Mit Additiver Fertigung entsteht innovative Leichtbau-Roboterhand für bestehendes Linear-Handling

Die Vakuumsauger der Roboterhände aus Polyamid legen die Filtersiebe sanft und sicher auf dem Förderband ab (Quelle: ASS Maschinenbau GmbH).
Die Vakuumsauger der Roboterhände aus Polyamid legen die Filtersiebe sanft und sicher auf dem Förderband ab (Quelle: ASS Maschinenbau GmbH).
Eine weitreichende Automatisierung ist ein wichtiger Faktor für den Erfolg der produzierenden Industrie. Was aber, wenn ein solches Unternehmen für seine Fertigung eine kleine Serie maßgeschneiderter Bauteile benötigt? Vor dieser Herausforderung standen die ASS Maschinenbau GmbH aus Overath und ihr Kunde, die Theo Hillers GmbH aus Kall in der Eifel. Letztere fertigt unter anderem für Unternehmen aus der Pharmabranche Filtersiebe im Spritzgussverfahren. Roboterhände entnehmen die fertigen Teile – besondere Roboterhände, wie sie nur das Additive Fertigungsverfahren ermöglicht. ASS Maschinenbau hat dabei auf ihr EOS-System vertraut.

Herausforderung 

Die Theo Hillers GmbH war auf der Suche nach einer Lösung für die Handhabung von Filtersieben und deren Angüssen, angedockt an ein Angussentnahmegerät, oft auch Angusspicker genannt. Standardisierte Automatisierungstechnik stieß bisher aus mehreren Gründen an ihre Grenzen: weitere Nutzung des vorhandenen Angusspickers, viele kleine Kavitäten auf engstem Raum, eine Steigerung der Qualität, begrenzter Raum und ein Maximalgewicht der Roboterhand von circa 500 g sowie Reduzierung der Gesamtkomplexität. Ein neues Verfahren musste her. Die ASS Maschinenbau GmbH aus Overath nahm sich dieser Aufgabenstellung an.

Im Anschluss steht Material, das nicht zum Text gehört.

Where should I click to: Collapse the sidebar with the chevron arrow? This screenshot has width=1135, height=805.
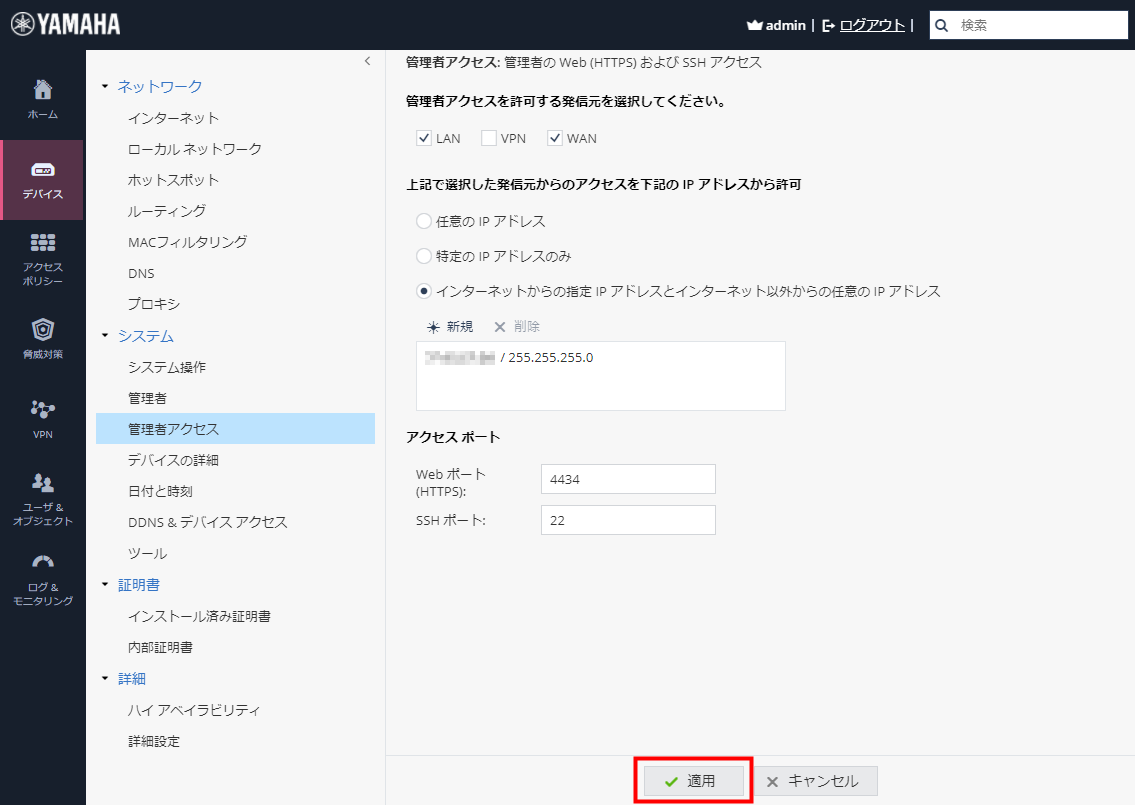click(367, 62)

Bei der bisherigen Lösung hat der Angusspicker über ein zweiachsiges Linear-Handling mit zusätzlicher Schwenkachse den Anguss entnommen und die Filtersiebe als Fallteile auf ein Förderband abgeworfen. Mit dem neuen Herstellungsprozess gelang es, die Prozesssicherheit zu optimieren und den Ausschuss zu minimieren, weil die Filtersiebe nicht mehr als Fallteile behandelt werden mussten: Eine saubere Entnahme und Ablage auf einem Förderband waren zwingende Zielvorgaben.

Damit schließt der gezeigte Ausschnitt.